# Well I got screwed over today. Can anybody help?



## DaveAmbrose (Oct 28, 2018)

Lost my place to stay today. Argument over the land owners badly behaved dogs that have bitten me four times. I need to get out can anybody help


----------



## Matt Derrick (Oct 28, 2018)

this is not a travel story. moved to general banter.


----------



## Benji91 (Oct 28, 2018)

A few more details would probably help...where are you, where are you looking to go, even a bit about you etc.


----------



## Lastoneleft (Nov 3, 2018)

That’s only one of many reasons I keep a razor sharp blade on me at all times.


----------



## Deleted member 125 (Nov 3, 2018)

Lastoneleft said:


> That’s only one of many reasons I keep a razor sharp blade on me at all times.



so yer solution would be to use the razor sharp blade on the dog? please upload a avatar picture if you want to participate on the forums.


----------



## Lastoneleft (Nov 3, 2018)

SlankyLanky said:


> so yer solution would be to use the razor sharp blade on the dog? please upload a avatar picture if you want to participate on the forums.
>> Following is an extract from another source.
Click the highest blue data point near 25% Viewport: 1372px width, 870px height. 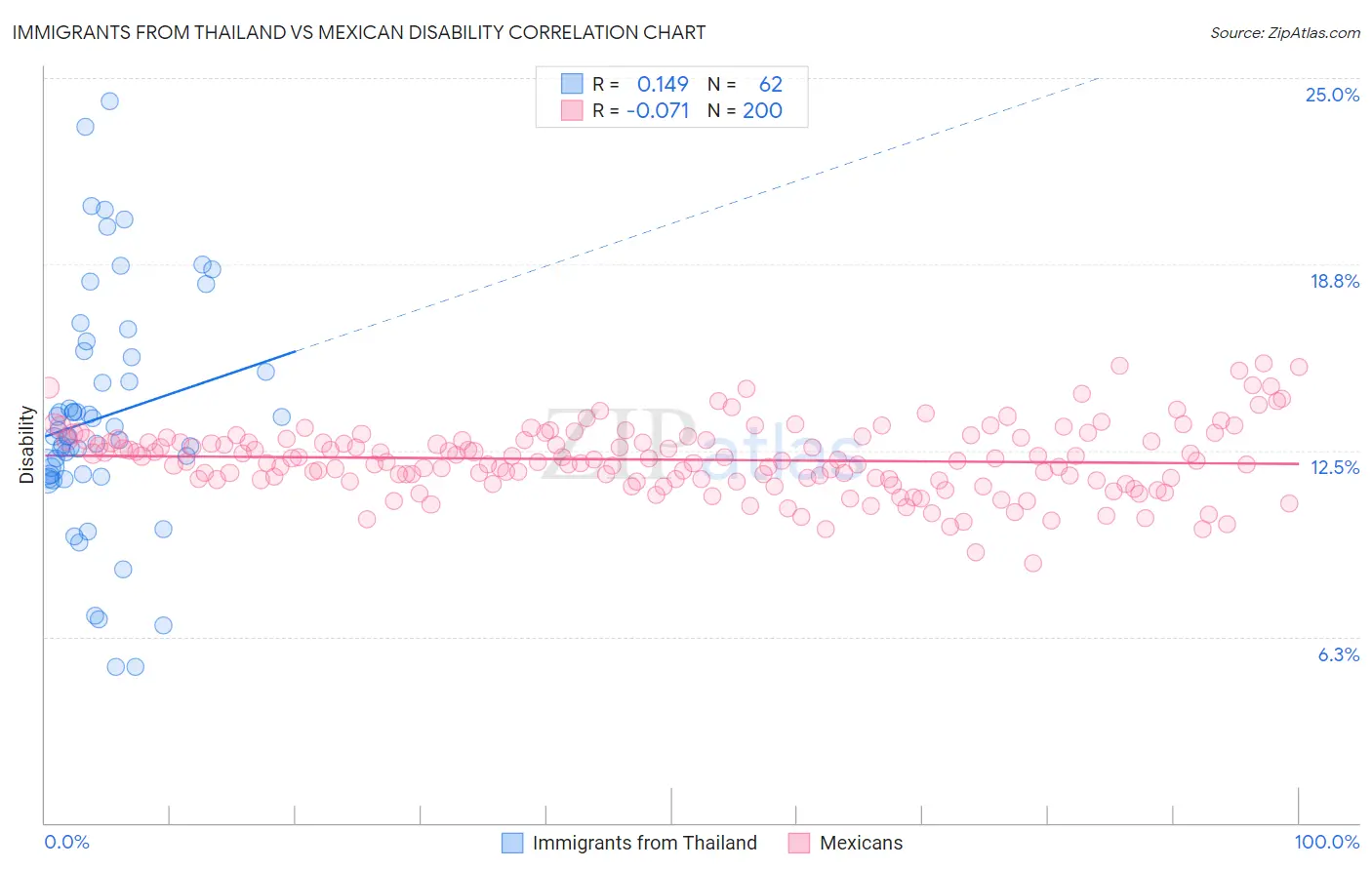point(110,101)
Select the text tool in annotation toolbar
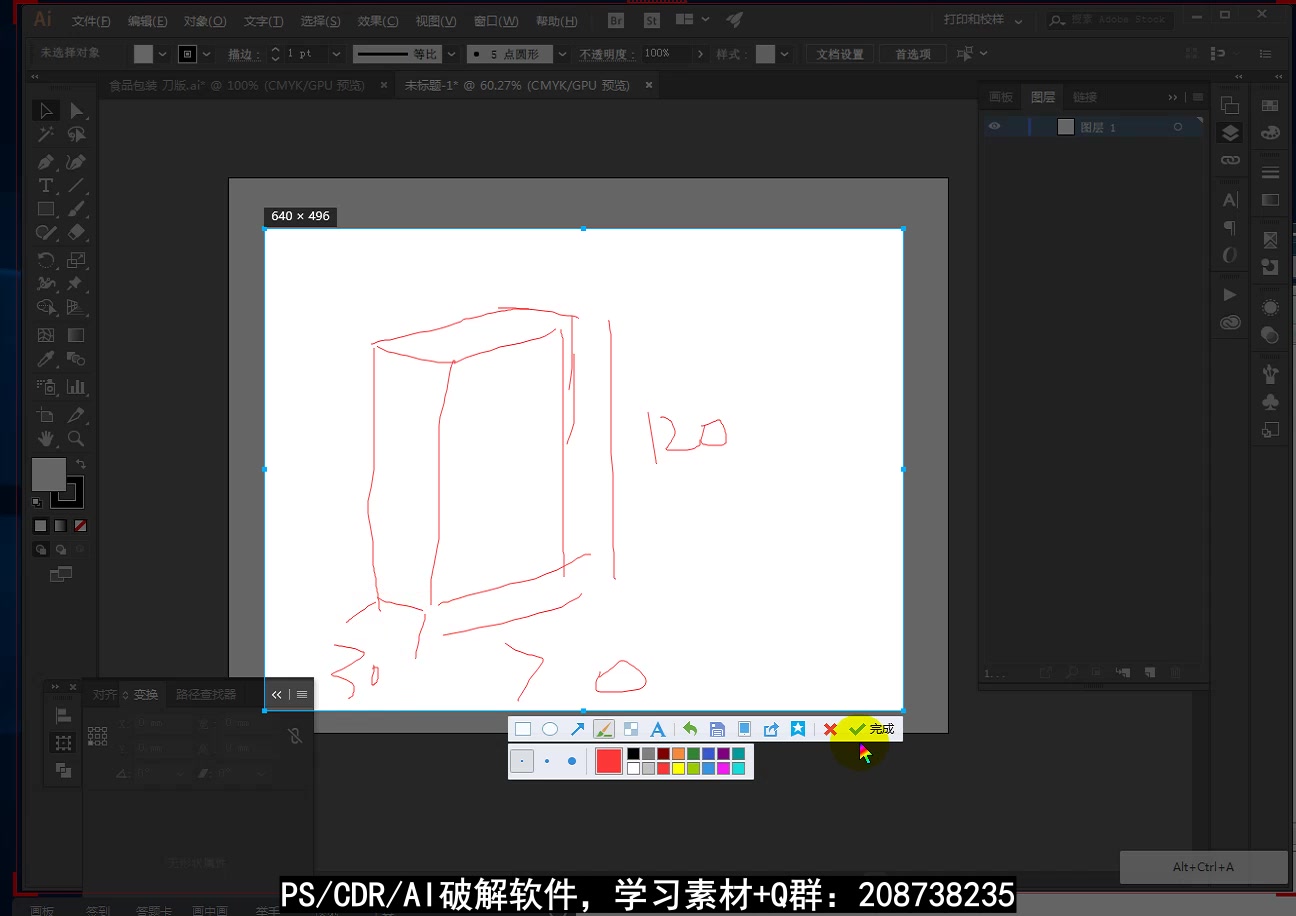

My solution is to defend myself against aggression. Return damage according to damage received,ie if an aggressor pierces my body(dog bite) I’ll pierce theirs(razor sharp blade). So to answer your question:yes.


----------



## Deleted member 125 (Nov 3, 2018)

im sure that would of lead to him not being evicted after all. good solution.


----------



## Lastoneleft (Nov 3, 2018)

Lastoneleft said:


> My solution is to defend myself against aggression. Return damage according to damage received,ie if an aggressor pierces my body(dog bite) I’ll pierce theirs(razor sharp blade). So to answer your question:yes.





SlankyLanky said:


> so yer solution would be to use the razor sharp blade on the dog? please upload a avatar picture if you want to participate on the forums.


Off topic? I beg to differ. If someone’s being attacked by an aggressive animal I think the suggestion to stay armed with at least a good sharp knife is exactly on topic. But I’ve noticed on this forum there’s more corrective action from moderators and bitching than anything that’s actually helpful. I’m just not used to such a whiney bunch I guess,sorry.


----------



## Lastoneleft (Nov 3, 2018)

SlankyLanky said:


> im sure that would of lead to him not being evicted after all. good solution.
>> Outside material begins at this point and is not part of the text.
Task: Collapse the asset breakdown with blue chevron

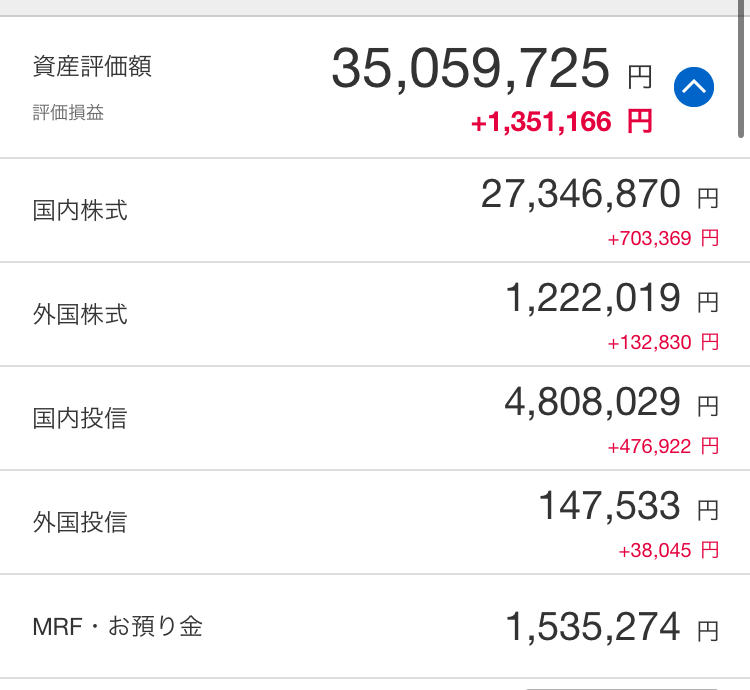Action: pos(694,87)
He was already being evicted,I’d rather be evicted without the dog bites but that’s just me!


----------



## Deleted member 125 (Nov 3, 2018)

Lastoneleft said:


> Off topic? I beg to differ. If someone’s being attacked by an aggressive animal I think the suggestion to stay armed with at least a good sharp knife is exactly on topic. But I’ve noticed on this forum there’s more corrective action from moderators and bitching than anything that’s actually helpful. I’m just not used to such a whiney bunch I guess,sorry.



im terribly sorry if you feel we are a whiney bunch, but if youd like to continue letting me know how you feel about the moderators we can have a private discussion about it because that would be off topic to this thread.


----------



## Lastoneleft (Nov 3, 2018)

SlankyLanky said:


> im terribly sorry if you feel we are a whiney bunch, but if youd like to continue letting me know how you feel about the moderators we can have a private discussion about it because that would be off topic to this thread.


No thanks,I don’t get butt hurt over the small shit but thanks for making my point for me there though. Lol.


----------



## Benji91 (Nov 3, 2018)

If you're go to when it comes to animals is to use a blade on them you're twisted.

If you're that worried about dogs learn about them, learn the behaviour to look out for and learn ways to handle yourself without potentially killing a creature that is a product of it's surroundings.


----------



## Matt Derrick (Nov 3, 2018)

dude's trolling at this point, warning given.


----------



## visionquest3311 (Nov 3, 2018)

I have land you can stay on. You asked for help right? Its in Oregon. No idea where you are. Wishing you all the best this evening.


----------



## visionquest3311 (Nov 3, 2018)

Just saw your in FL. Yeah I'd stay there. Oregon blows...


----------